On the other side of that coin is Meg Turecek, an American living with glioblastoma in the Netherlands. Like Yutkin, she has turned to natural supplements after her Temodar course was cut short at four weeks because of declining platelets. Her diagnosis had followed a major seizure in her sleep on Christmas Eve 2015. She opted for immediate surgery to remove as much of the 9-millimeter tumor as possible and then underwent a six-week course of radiation. She gets quarterly MRIs, the last of which showed tumor shrinkage, but she’s technically on palliative care.

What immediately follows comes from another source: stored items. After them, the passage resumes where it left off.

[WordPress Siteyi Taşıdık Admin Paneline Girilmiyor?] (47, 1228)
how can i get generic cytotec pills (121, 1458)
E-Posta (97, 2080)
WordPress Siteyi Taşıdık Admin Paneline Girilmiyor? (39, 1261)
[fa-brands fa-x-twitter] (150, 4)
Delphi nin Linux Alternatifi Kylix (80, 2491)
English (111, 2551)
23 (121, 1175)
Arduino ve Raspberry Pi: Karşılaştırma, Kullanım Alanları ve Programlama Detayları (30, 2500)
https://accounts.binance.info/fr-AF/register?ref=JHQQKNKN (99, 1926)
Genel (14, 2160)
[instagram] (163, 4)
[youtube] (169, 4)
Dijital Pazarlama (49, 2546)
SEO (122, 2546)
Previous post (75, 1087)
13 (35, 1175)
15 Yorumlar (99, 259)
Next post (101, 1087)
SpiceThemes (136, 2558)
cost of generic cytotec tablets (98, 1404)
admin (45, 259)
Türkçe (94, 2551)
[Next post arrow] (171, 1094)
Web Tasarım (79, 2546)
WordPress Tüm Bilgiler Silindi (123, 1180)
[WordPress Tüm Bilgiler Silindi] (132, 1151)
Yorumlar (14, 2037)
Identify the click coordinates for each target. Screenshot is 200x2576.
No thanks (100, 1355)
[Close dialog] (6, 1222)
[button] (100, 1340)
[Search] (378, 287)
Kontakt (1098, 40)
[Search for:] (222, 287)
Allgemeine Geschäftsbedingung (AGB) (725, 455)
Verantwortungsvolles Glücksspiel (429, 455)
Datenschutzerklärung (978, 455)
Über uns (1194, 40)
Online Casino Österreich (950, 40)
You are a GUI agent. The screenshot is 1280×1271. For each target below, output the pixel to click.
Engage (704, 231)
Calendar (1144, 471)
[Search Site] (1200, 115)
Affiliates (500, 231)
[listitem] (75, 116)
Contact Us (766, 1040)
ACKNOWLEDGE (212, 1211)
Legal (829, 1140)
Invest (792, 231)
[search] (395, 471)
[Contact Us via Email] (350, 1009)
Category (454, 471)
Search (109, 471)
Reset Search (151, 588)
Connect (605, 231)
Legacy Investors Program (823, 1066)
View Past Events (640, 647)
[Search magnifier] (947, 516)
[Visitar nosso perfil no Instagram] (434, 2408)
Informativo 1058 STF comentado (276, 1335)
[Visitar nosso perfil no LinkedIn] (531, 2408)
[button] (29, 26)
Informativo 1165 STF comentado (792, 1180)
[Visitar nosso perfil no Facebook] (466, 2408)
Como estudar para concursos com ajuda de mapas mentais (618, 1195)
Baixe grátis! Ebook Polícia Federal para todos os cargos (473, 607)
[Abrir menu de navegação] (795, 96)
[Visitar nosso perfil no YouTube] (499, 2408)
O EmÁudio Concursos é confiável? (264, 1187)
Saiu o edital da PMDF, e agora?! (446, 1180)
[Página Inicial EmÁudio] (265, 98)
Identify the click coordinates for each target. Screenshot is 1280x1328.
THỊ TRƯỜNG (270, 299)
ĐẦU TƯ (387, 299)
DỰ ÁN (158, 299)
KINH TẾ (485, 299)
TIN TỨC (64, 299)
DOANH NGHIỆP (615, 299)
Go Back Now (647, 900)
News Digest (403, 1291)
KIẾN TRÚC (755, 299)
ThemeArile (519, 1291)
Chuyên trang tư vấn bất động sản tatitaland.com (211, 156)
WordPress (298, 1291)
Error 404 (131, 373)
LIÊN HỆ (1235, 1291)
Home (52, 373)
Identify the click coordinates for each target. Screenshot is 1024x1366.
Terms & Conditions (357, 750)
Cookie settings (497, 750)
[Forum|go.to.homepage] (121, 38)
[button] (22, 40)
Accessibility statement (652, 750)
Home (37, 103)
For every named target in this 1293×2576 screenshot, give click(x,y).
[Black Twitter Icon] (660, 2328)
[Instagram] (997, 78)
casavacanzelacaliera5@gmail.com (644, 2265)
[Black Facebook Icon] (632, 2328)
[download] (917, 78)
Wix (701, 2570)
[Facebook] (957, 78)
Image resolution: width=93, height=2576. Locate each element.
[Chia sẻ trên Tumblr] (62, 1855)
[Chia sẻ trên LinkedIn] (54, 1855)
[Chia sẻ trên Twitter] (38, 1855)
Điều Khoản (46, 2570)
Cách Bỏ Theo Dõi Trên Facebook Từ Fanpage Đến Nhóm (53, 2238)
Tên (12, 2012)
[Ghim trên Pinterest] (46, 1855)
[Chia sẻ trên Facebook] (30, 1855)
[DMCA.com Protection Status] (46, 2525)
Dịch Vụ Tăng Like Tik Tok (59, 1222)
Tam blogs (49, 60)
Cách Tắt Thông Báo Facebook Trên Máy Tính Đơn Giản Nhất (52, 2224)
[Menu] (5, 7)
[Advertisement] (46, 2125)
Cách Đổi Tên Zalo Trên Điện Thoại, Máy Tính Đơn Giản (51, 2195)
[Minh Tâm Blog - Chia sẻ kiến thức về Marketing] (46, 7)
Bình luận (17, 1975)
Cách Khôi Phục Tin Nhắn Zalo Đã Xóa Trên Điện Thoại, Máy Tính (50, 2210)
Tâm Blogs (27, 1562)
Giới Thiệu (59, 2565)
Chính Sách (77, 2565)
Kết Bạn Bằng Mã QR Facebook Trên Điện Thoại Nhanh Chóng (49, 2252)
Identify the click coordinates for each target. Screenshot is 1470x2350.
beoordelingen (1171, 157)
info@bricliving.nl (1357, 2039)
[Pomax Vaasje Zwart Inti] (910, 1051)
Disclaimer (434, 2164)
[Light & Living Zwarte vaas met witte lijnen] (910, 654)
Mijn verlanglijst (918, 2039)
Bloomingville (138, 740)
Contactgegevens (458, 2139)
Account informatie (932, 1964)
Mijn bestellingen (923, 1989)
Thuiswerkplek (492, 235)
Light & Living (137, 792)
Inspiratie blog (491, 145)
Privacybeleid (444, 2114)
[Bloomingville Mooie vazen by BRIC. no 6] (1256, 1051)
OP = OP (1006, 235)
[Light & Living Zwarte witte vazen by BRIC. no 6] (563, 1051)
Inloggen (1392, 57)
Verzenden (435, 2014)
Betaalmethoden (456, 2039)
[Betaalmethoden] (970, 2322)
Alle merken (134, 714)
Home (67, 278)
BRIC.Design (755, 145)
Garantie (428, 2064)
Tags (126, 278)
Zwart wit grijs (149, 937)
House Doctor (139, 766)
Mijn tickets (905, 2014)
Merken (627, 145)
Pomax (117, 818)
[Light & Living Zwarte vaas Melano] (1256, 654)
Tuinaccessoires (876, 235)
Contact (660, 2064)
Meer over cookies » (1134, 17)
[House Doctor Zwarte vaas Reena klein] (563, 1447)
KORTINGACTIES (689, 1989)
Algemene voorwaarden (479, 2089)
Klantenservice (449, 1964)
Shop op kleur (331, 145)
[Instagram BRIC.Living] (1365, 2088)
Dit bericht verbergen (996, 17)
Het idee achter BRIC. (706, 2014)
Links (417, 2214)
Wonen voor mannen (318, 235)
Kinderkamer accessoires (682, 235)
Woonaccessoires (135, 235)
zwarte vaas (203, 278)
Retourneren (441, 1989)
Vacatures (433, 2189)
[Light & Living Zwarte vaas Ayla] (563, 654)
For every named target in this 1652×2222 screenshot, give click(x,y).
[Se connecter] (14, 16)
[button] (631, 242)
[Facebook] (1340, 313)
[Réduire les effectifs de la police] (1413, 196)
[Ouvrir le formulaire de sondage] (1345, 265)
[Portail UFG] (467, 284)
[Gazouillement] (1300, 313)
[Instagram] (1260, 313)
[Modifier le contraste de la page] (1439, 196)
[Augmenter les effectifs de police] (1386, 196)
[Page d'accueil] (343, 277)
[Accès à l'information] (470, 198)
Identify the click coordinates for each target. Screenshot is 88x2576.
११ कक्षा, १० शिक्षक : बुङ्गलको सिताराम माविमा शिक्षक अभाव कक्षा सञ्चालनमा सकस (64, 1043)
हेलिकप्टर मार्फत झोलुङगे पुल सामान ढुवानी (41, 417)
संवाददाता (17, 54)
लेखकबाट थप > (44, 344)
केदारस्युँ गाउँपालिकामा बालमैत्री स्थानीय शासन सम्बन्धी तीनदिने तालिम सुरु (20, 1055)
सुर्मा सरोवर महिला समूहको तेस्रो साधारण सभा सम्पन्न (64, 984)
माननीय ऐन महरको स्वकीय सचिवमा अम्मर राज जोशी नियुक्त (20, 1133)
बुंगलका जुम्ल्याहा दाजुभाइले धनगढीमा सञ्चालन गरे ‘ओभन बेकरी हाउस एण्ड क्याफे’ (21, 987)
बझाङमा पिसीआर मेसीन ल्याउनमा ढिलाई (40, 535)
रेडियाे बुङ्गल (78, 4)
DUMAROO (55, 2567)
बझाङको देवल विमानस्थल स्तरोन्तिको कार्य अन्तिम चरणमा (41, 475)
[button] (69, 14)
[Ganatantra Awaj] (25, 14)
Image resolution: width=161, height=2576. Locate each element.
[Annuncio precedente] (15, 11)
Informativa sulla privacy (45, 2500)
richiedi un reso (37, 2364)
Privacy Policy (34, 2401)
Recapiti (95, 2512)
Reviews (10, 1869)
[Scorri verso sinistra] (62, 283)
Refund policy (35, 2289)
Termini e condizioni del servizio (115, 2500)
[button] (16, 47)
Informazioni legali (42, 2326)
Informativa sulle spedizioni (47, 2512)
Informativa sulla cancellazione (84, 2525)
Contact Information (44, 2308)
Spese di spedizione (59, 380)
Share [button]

“It’s not a fun experience for doctors to say there is nothing else they can do,” Turecek says. “My doctors do not offer a prognosis and I don't ask for one. This disease is extremely difficult to predict, even with advanced testing.” She looked into clinical trials, but none were in the Netherlands, and trans-Atlantic flights carried their own risks. Because she had already received the standard treatment, she also didn’t want to risk getting a placebo, which she considers a cruel option in trials for terminal cancer. She turned to alternative medicine “because medical science has nothing for me at the moment.”
Lukas and Chi advocate for patients joining clinical trials as early as possible — and “most are going to augment the standard of care in some way,” Lukas assures — but they aren’t for everyone. Fine described two types of patients when it comes to considering clinical trials: those who believe that participating would make them feel like human guinea pigs if the trial’s treatment wasn’t definitely better than standard care, and those “who want to go for something new and different because at least there’s promise in the unknown.”
For the latter group, it’s up to oncologists to find the right trials. Despite the huge number of trials, options can be scarce due to eligibility criteria, limited available slots, the stops and starts that can occur for regulatory reasons, and geographical limitations such as Turecek’s. Fine says most drugs and treatments are pretty well tolerated when it comes to side effects, but on the flip side, most don’t work very well, either — at least so far.
Chi remains confident that that will change.
“I don’t think that patients should give up hope,” Chi says. “If I didn’t believe that, I wouldn’t be doing what I’m doing today.”